Türkiye'nin en iyi haber sitesi
YÜKSEL AYTUĞ

Hem parayı indir hem devlete salla!

Film festivallerinin ödül törenlerinde yapılan konuşmalar giderek devlet otoritesine kin kusma ritüelleri haline geldi. Son olarak Antalya Film Festivali'nde bazı yönetmen ve oyuncuların yaptıkları konuşmalar eleştiri sınırlarını aşıp, resmen "devlete karşı işlenen suçlar" kategorisine girecek hale büründü. Örneğin, yönetmen Emin Alper'in ödül alırken yaptığı konuşmada iktidarı hayasızlıkla, işgalcilikle, zorbalıkla suçlaması, sonunda Gezi direnişçilerinin kazanacağını haykırması, özgürlükleri kısıtlayan bu sistemden en kısa zamanda kurtulacaklarını söylemesi tek kelime ile ikiyüzlülüktü.
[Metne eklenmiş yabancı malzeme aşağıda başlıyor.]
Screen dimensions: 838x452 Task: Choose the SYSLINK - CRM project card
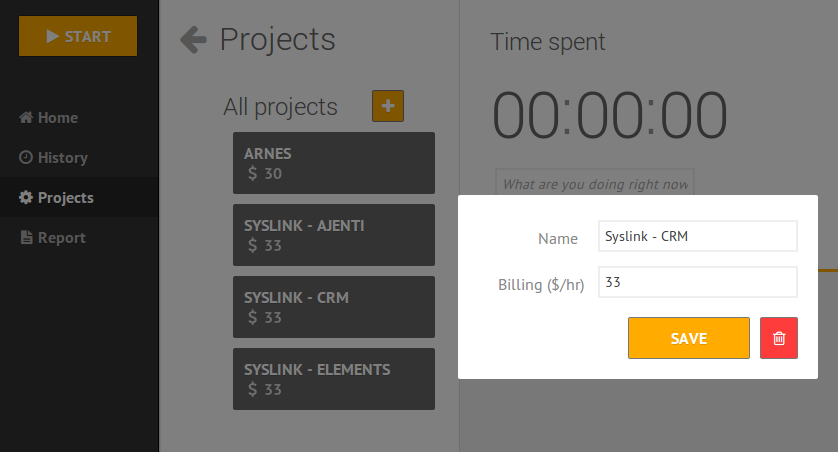click(x=334, y=307)
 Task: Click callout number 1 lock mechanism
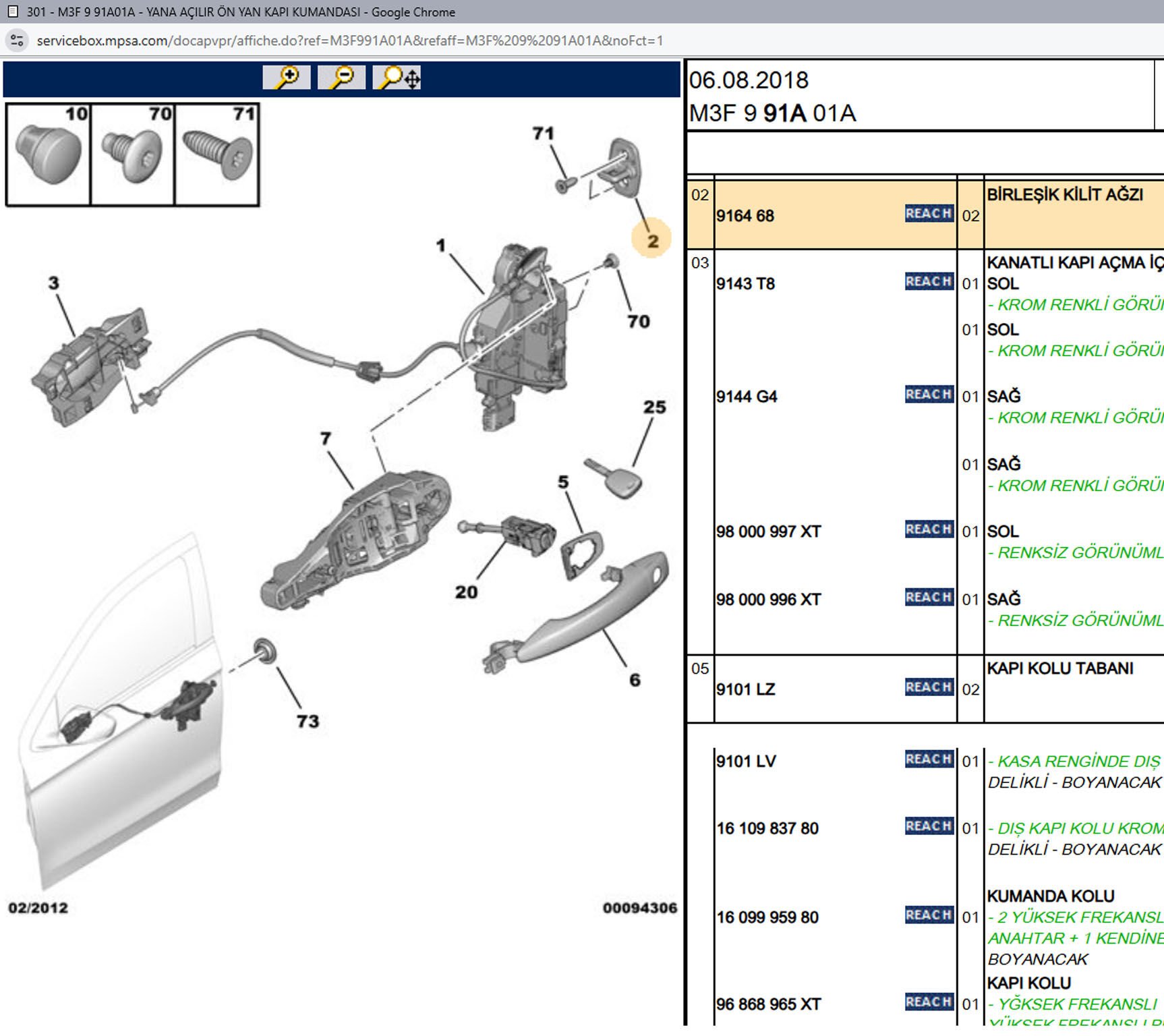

Zira sistemi sorgulayan filmi hiçbir sansüre uğramadan Türkiye'nin en önemli festivalinde gösterilmiş, ödüle boğulmuştu.




Buna rağmen törende Kültür ve Turizm Bakanı'nın gözlerinin içine baka baka bu rezil konuşmayı yapma haddini kendinde bulmuştu. Üstelik çektiği film için Kültür ve Turizm Bakanlığı'ndan mali destek almıştı. İyi de o konuşmayı yaparken filmin başında bütün perdeye yayılan o nal gibi "Kültür ve Turizm Bakanlığı'nın katkılarıyla çekilmiştir" yazısından da mı utanmadın?..
Hem devletin parasıyla film çekeceksin, hem de ilk fırsatta o devlete sallayacaksın... Oh ne güzel dünya...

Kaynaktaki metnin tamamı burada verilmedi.